El cuerpo inerte del ángel estaba en una posición extraña, tendido en
el pasillo del hotel, con las alas replegadas. Fue un homicidio extraño, lleno
de interrogantes. Antes de su fallecimiento custodiaba una habitación concreta del
hotel. Algunas vidas humanas estaban protegidas por estos mensajeros de Dios.
Su cadáver desprendía un
olor insoportable, nauseabundo. El forense que vino a examinar el cuerpo siempre
había relacionado la fragancia de los lirios con estos seres celestes.
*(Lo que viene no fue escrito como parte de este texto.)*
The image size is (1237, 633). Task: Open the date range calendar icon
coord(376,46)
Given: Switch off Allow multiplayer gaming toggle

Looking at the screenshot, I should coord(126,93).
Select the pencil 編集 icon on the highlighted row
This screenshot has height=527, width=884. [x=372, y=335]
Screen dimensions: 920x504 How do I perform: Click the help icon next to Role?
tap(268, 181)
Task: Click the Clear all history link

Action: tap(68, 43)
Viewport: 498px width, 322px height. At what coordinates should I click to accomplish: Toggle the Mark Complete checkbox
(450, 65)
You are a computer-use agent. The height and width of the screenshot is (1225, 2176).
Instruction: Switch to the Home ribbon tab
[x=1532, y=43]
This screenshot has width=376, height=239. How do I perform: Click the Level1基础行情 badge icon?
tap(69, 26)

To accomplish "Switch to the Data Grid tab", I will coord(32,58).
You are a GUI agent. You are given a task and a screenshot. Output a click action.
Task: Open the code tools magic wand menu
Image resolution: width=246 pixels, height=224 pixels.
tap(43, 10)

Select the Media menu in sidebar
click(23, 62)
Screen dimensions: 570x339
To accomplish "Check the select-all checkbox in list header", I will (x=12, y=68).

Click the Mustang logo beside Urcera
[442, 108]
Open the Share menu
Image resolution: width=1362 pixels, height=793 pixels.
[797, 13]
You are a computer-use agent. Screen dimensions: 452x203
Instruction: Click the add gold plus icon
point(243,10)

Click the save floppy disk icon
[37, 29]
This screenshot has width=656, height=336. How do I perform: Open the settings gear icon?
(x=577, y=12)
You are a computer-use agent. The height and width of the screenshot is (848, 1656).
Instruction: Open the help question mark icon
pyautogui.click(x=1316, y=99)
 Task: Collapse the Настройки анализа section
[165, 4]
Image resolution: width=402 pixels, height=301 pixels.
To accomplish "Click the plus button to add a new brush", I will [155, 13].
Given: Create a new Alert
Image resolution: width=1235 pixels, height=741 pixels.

Los
había proyectado en su mente como seres inmortales, prácticamente incorpóreos,
de gran pureza, de tez nívea, bellísimos... Este se salía del estereotipo
divino. Iba sin afeitar, con una camiseta de tirantes manchada con restos de comida,
y los brazos tatuados con símbolos ininteligibles. No había nada de celestial
en su apariencia, más bien se apreciaba la dejadez, el desaliño, la miseria, la
suciedad. Su cabello era grasiento, brillaba, estaba lleno de mechas de colores
que refulgían como la purpurina. Pura extravagancia. En realidad, el experto solo
veía a un humano con alas; y su capacidad para volar, si la tenía, sería un don
extraordinario, un milagro. La realidad de aquella situación era que aquel
cadáver alado emanaba una fetidez vomitiva. El hotel se había vuelto
irrespirable. Había claros indicios en su expresión facial de que había sucumbido
por alguna agitación interna. Estaba mojado en sus propios orines, empastado en
sus heces, ahogado en una cantidad inmunda de bilis, con los ojos inyectados en
sangre, aterrorizado, como si lo presenciado no perteneciera a los mundos que él conocía.